I heard the horn of the 325is through the bathroom window over the beeps and rumble of a reversing truck. A violent cough from a room opposite the bathroom echoed through the house. Two men were loading the broken Sentra, like pieces of a jigsaw puzzle, onto the back of the truck.
“Here is your money, Sipho. Thank you, my brother. You really helped me out. Musa is waiting for you outside.”
“I am the one who should be thanking you, Vusi,” I said.
“We will organise about the RSI.”
“No problem. Come see me when you are ready, Musa knows the way to my house.”
I left Vusi arguing with the driver of the truck about the engine block.
“How much did he give you?” Musa said.
“I did not count it.”
“Count it before we leave.”
“It is R3 000 exactly. Here is your share.”
I placed fifteen R100 notes in Musa’s palm. He returned five of them.
“Thank you for this, Musa,” I said.
“No need, Sipho, you worked for it.”
“Can we go to the city? My girlfriend is at the movies with her friends at Musgrave Centre.
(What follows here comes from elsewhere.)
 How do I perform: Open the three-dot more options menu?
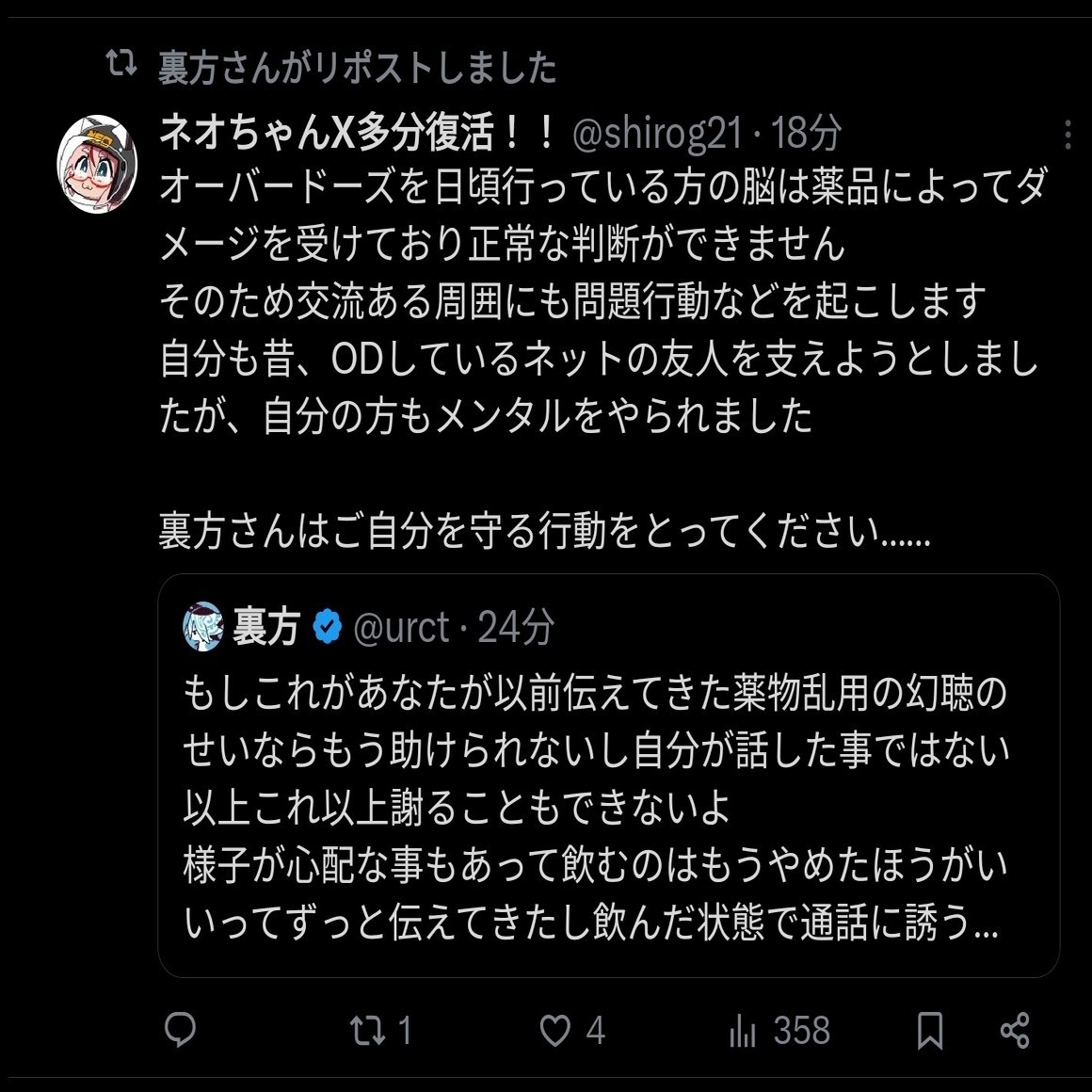pyautogui.click(x=1067, y=136)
I must also buy a SIM card for my phone.”
“Is she pretty? I made a resolution this year: only pretty girls ride in my car.”
“You’ll see,” I said.
3. The Plan
3
The Plan
We arrived at Musgrave Centre to the end-of-the-day buzz of shopping malls. Elongated afternoon shadows rushed to the bus stop, some to taxis, a few to their cars, while others stuck together in the various steady walks of love. I parked the 325is behind the metered taxis opposite the bus stop. Musa turned his head faster than a meerkat as girls passed by. He was like a glutton at a buffet, uncertain about which pavement to choose – our side of the road, where girls in two-piece suits headed for the parking lot to their cars, or the bus stop, where mostly students waited for public transport. His gaze fastened on the bus-stop side.
“Check out the dark-skinned one holding oranges in that clique of fair skins,” he said.
“I told you you’ll see. That’s her. That is Nana, my girlfriend.”
“That is a girlfriend and a half, Sipho!”